Student loans or education loans are crucial for those seeking higher education. However, these loans can seem like a huge financial burden after graduation. Managing education debt is not easy, especially for young students who do not have much experience in financial planning. As per Kavan Choksi / カヴァン・ チョクシ, however, while managing education debt may seem too complex in the beginning, by following a few simple strategies, one would be able to pay off their student loans without experiencing any significant financial strain.
Kavan Choksi / カヴァン・ チョクシ talks about a few tips for managing education debt effectively
Before taking any steps toward managing student loans, it is essential to fully understand them. Borrowers must take time to go through all relevant details, including the interest rates, repayment terms, and more. Having a clear picture of the loan situation will help one to make informed decisions and develop an effective repayment strategy tailored to their financial needs.
Once a borrower has a proper idea about the terms and conditions of their student loan, they should consider taking the following steps:
- Make payments while still in school: If it is feasible for the borrower, they should try to make payments while still in school and in an interest-free period. This would help cut down the principal balance of the loan, ultimately resulting in less interest paid over the lifetime of the loan. Even students with a limited budget might be able to make consistent payments while they are in school with the help of careful budgeting. Even if these payments are small, they can be of huge help in the long run.

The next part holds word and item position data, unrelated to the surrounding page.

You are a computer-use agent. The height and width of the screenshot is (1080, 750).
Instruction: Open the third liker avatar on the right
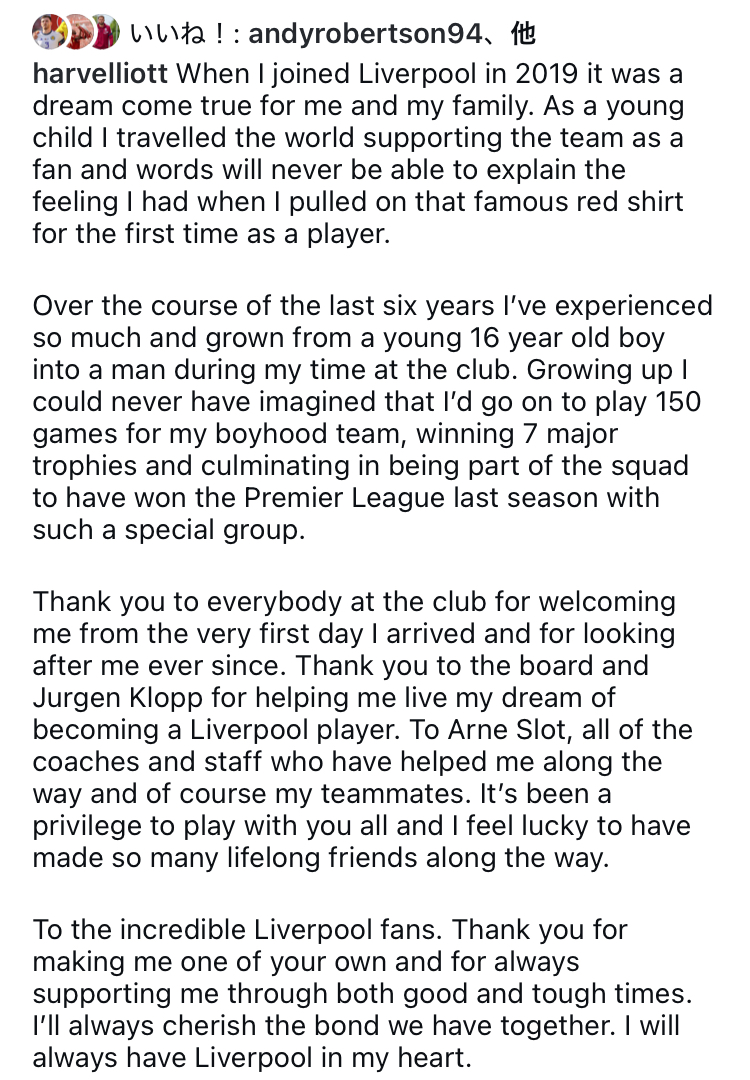[104, 32]
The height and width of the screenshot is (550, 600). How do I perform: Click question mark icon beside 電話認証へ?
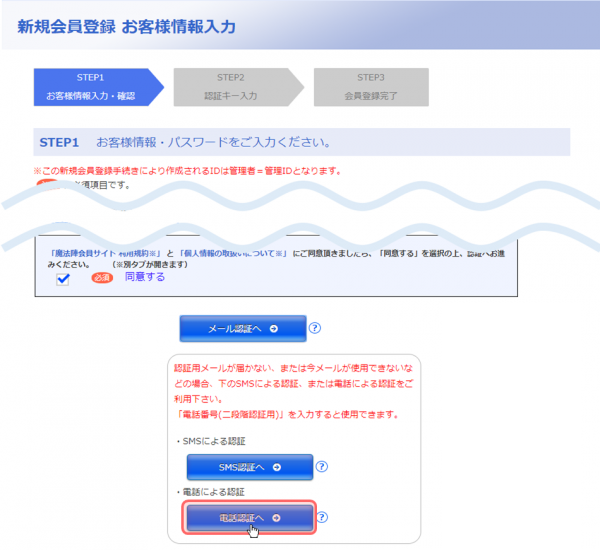[x=322, y=517]
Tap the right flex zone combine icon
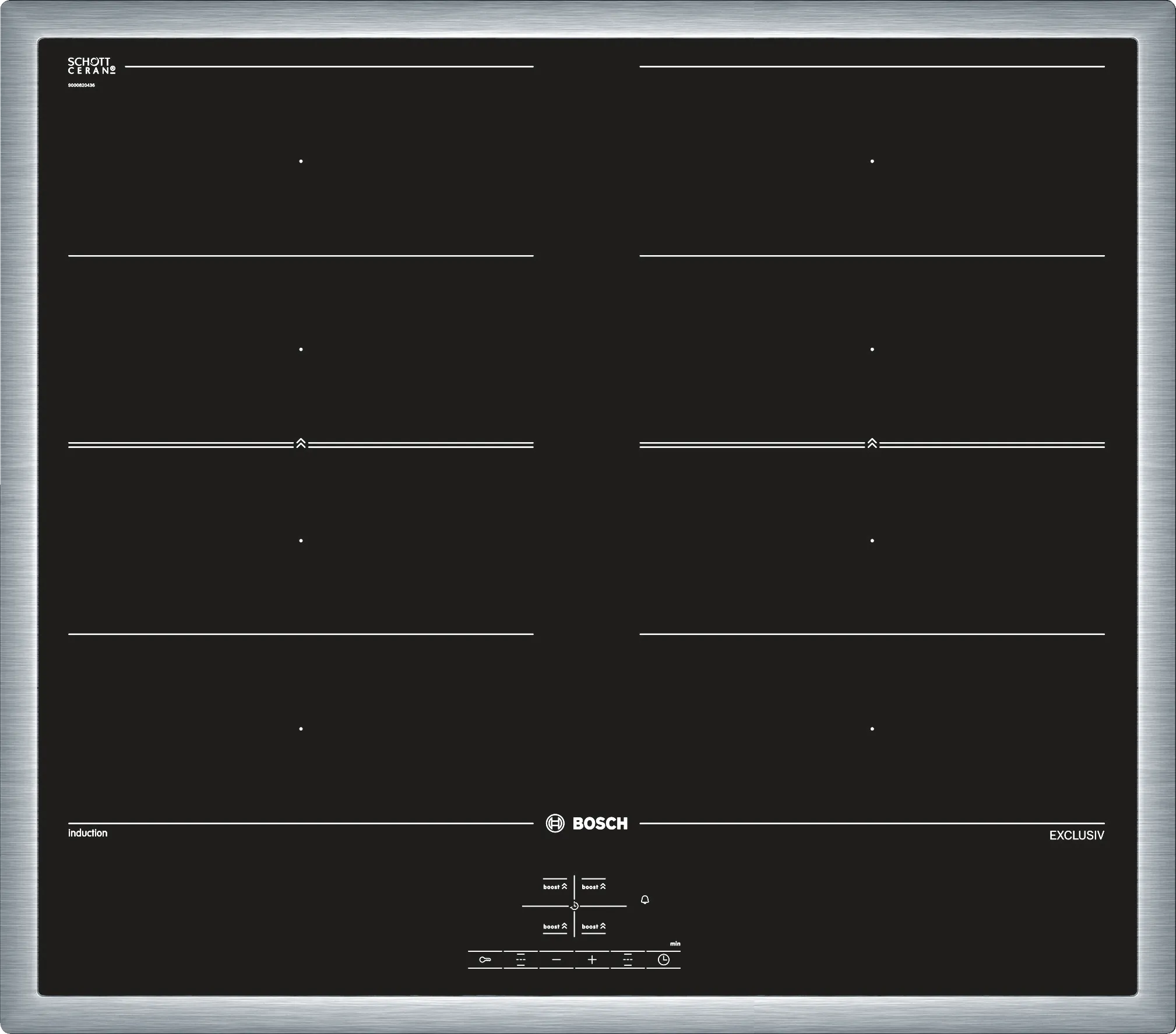The height and width of the screenshot is (1034, 1176). pos(628,960)
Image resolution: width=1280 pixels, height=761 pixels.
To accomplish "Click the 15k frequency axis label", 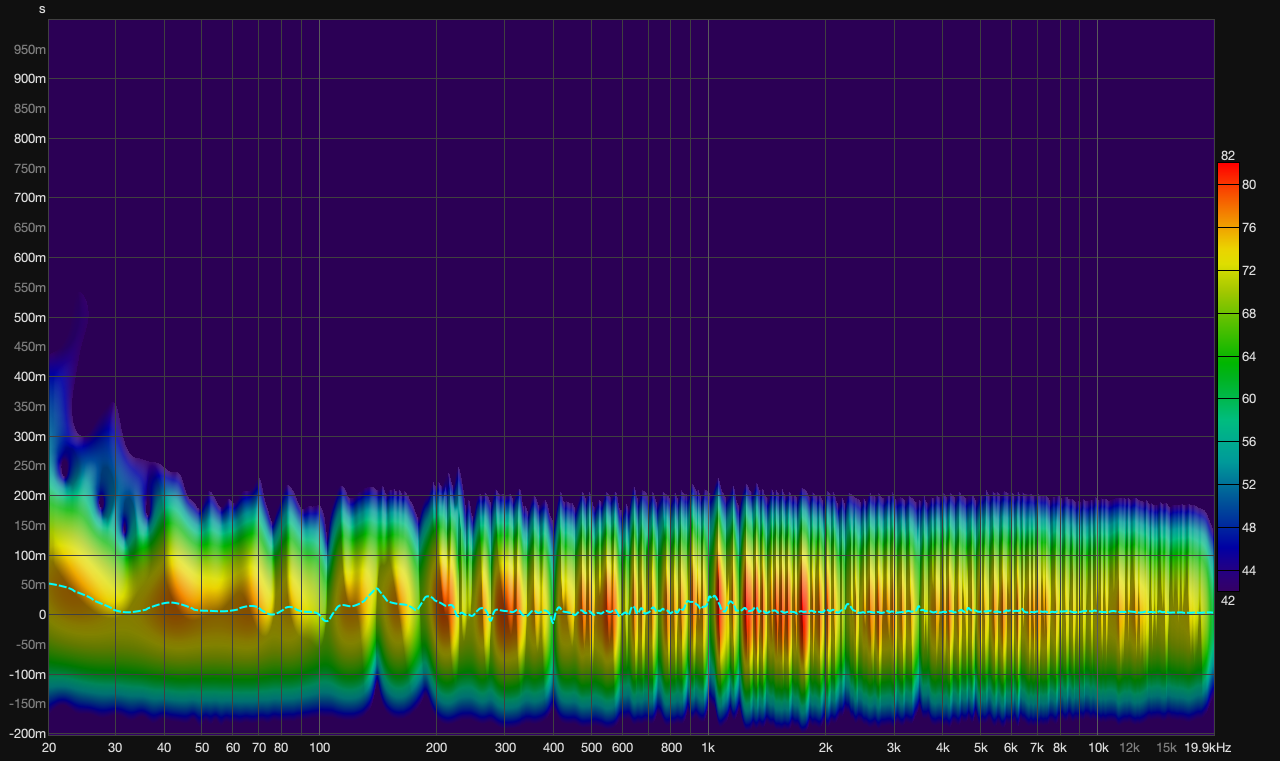I will pos(1166,748).
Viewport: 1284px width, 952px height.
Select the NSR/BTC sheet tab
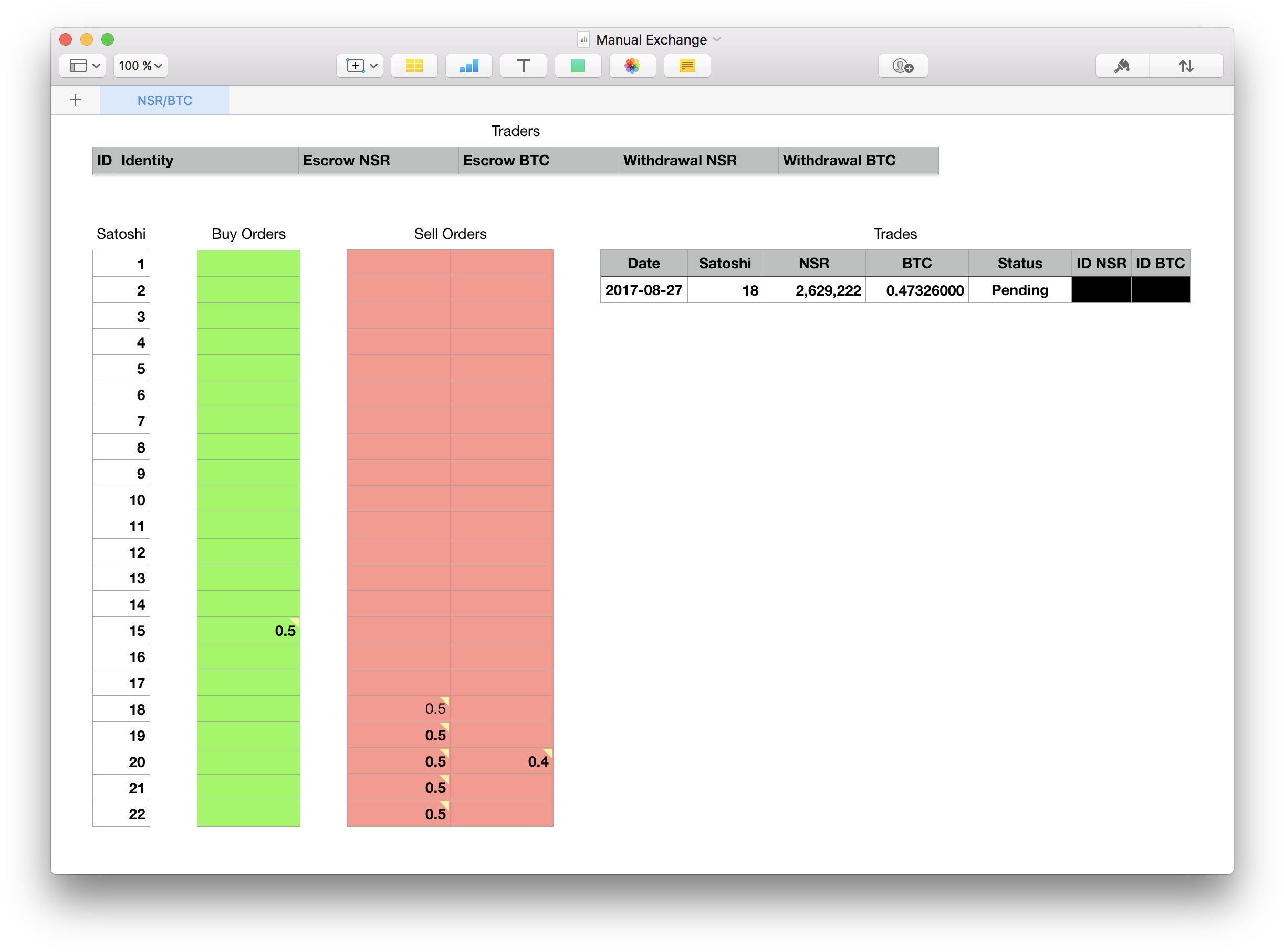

- Pay more than what is due each month: It would be prudent for the borrowers to consider paying more than the sum of money due each month, to pay off the loan faster as well as reduce the total amount of interest they will have to pay. When making such extra payments, the borrower must inform the loan servicer that the money must be applied to the principal balance of the loan. Otherwise, the servicer might just apply the extra amount to the next month’s payment.
- Pay biweekly instead of monthly: When making payments biweekly, the borrowers would pay half of the monthly bill every two weeks rather than making one full monthly payment. This basically means that they would make an extra payment each year, thereby reducing the repayment timeline and the amount of interest they shall have to pay on the whole. Federal student loans tend to have a standard 10-year repayment plan, and this strategy enables the borrowers to pay off the loan several months early.
As per Kavan Choksi / カヴァン・ チョクシ, borrowers who have private education loans with high-interest rates or variable interest rates can significantly benefit from refinancing or consolidating when the interest rates go down. It is possible to refinance student loans, even if one has consolidated or refinanced before, but every lender has distinctive rates and criteria for eligibility.